Ziggy et Romain m’écoutent énormément. Je les respecte et ils me respectent, comme je suis. Ils n’ont jamais porté aucun jugement sur la personne que je suis : mon apparence, ma manière d’être, ma manière de me comporter, ma personnalité. Parce que je suis quelqu’un de très complexe. Beaucoup de personnes pensent me connaître, mais ce que je montre ce n’est pas forcément la réalité. Ces deux personnes-là, elles ont largement gagné ma confiance. Et c’est ça qui a donné Corps, qui a donné Noir, qui a donné SEXE

La voix brute

S’il y a bien un domaine qu’Yseult manipule avec maestria, c’est le piano-voix. Nul besoin de vous rappeler les frissons occasionnés par Corps à chaque écoute. Pour BRUT, c’est à travers INDÉLÉBILE et BAD BOY qu’elle gagne nos entrailles, dans des exécutions bluffantes de technique vocale. Des aigus aux graves en passant par les trémolos, rien ne semble échapper à l’éventail acoustique de l’instrument divin qu’elle cache au fond de sa gorge. Quelle voix. Et quelle meilleure manière pour la mettre en valeur que la pureté d’un piano-voix ?

J’adore le piano-voix, c’est un intemporel de la chanson française qui ne mourra jamais. C’est une configuration dans laquelle on ne peut pas mentir, parce qu’il n’y pas de prod, pas de métronome : c’est une sorte de mise à nu. C’est un exercice assez intense. J’aime aussi chanter en cappella, alors que c’est très complexe. Il faut savoir chopper la bonne tonalité, capter le même BPM que si la musique passait dans le fond. C’est une forme de rigueur artistique qui me fait du bien.

 

La force de cette voix hors norme, on la retrouve également sur les vocalises si caractéristiques d’Yseult. Des sections extrêmement techniques, plus abstraites, qui reposent le plus souvent sur une maîtrise pointue de l’improvisation et un sens calibré de la rythmique. Si ces extravagances vocales se retrouvent énormément dans les lives de la chanteuse, il n’est pas étonnant des les retrouver sur les versions audio des morceaux. C’est notamment le cas du titre 101 REGRETS, partagé avec le rappeur S.Pri Noir et sur lequel le couplet d’Yseult est majoritairement composé de vocalises.
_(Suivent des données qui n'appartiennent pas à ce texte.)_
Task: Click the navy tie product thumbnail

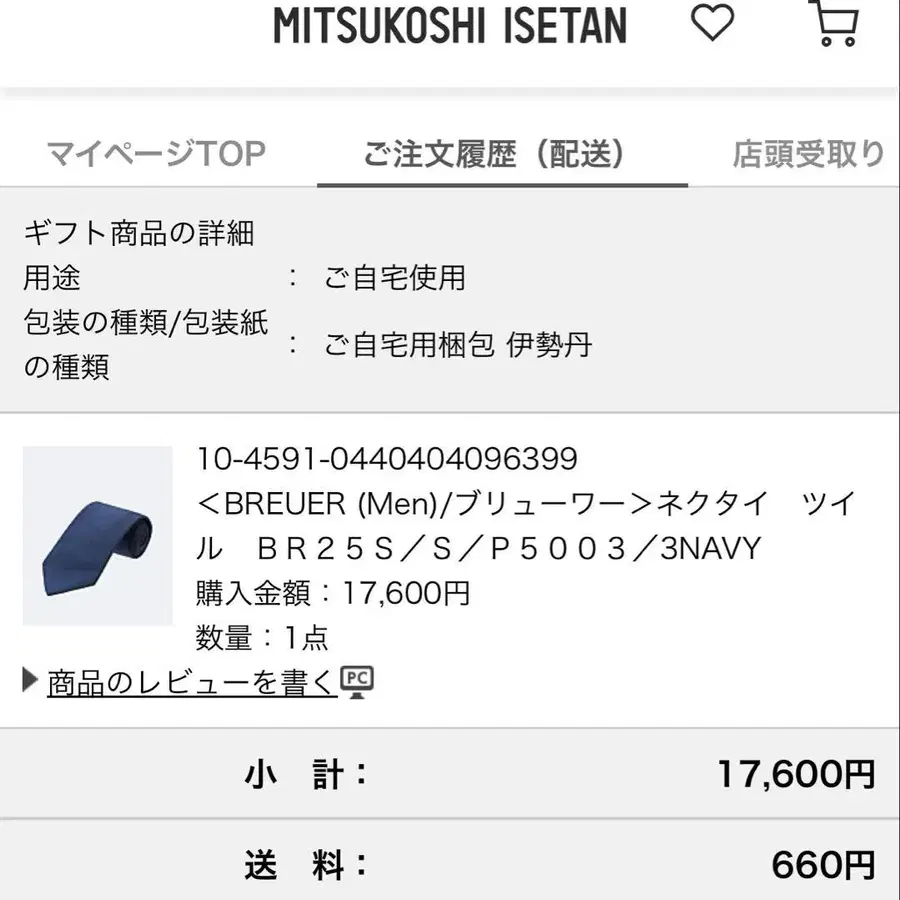Action: pyautogui.click(x=97, y=536)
Les vocalises c’est important car ça fait partie de moi et c’est ce que j’aime faire en live. Ça donne de l’amplitude au morceau, et c’est parfois mieux que les mots. Par moment, il n’est pas nécessaire d’en dire plus, et c’est là que ces vocalises entrent en jeu. Sur 101 REGRETS, par exemple, mon couplet c’est surtout une vibe. Des sentiments que je pose ici et là-bas, de manière un peu irrégulière. Et ça me plaît, parce qu’encore une fois ça prouve qu’on s’en fout des refrains, on s’en fout des couplets, il n’y a pas de règle, en fait. On fait juste de la musique, on est des artistes et on fait tout ça pour la culture.

La tournée brute

Pour présenter son précieux troisième EP à son public, Yseult opte pour la formule inédite d’une tournée piano-voix. Accompagnée de son fidèle et talentueux pianiste Nino Vella, elle nous emmènera dans une création contemporaine et personnelle, emplie de vulnérabilité, pour enchanter les scènes de France, Luxembourg, Suisse et Belgique. De quoi nous réjouir davantage de mettre un pied dans 2021.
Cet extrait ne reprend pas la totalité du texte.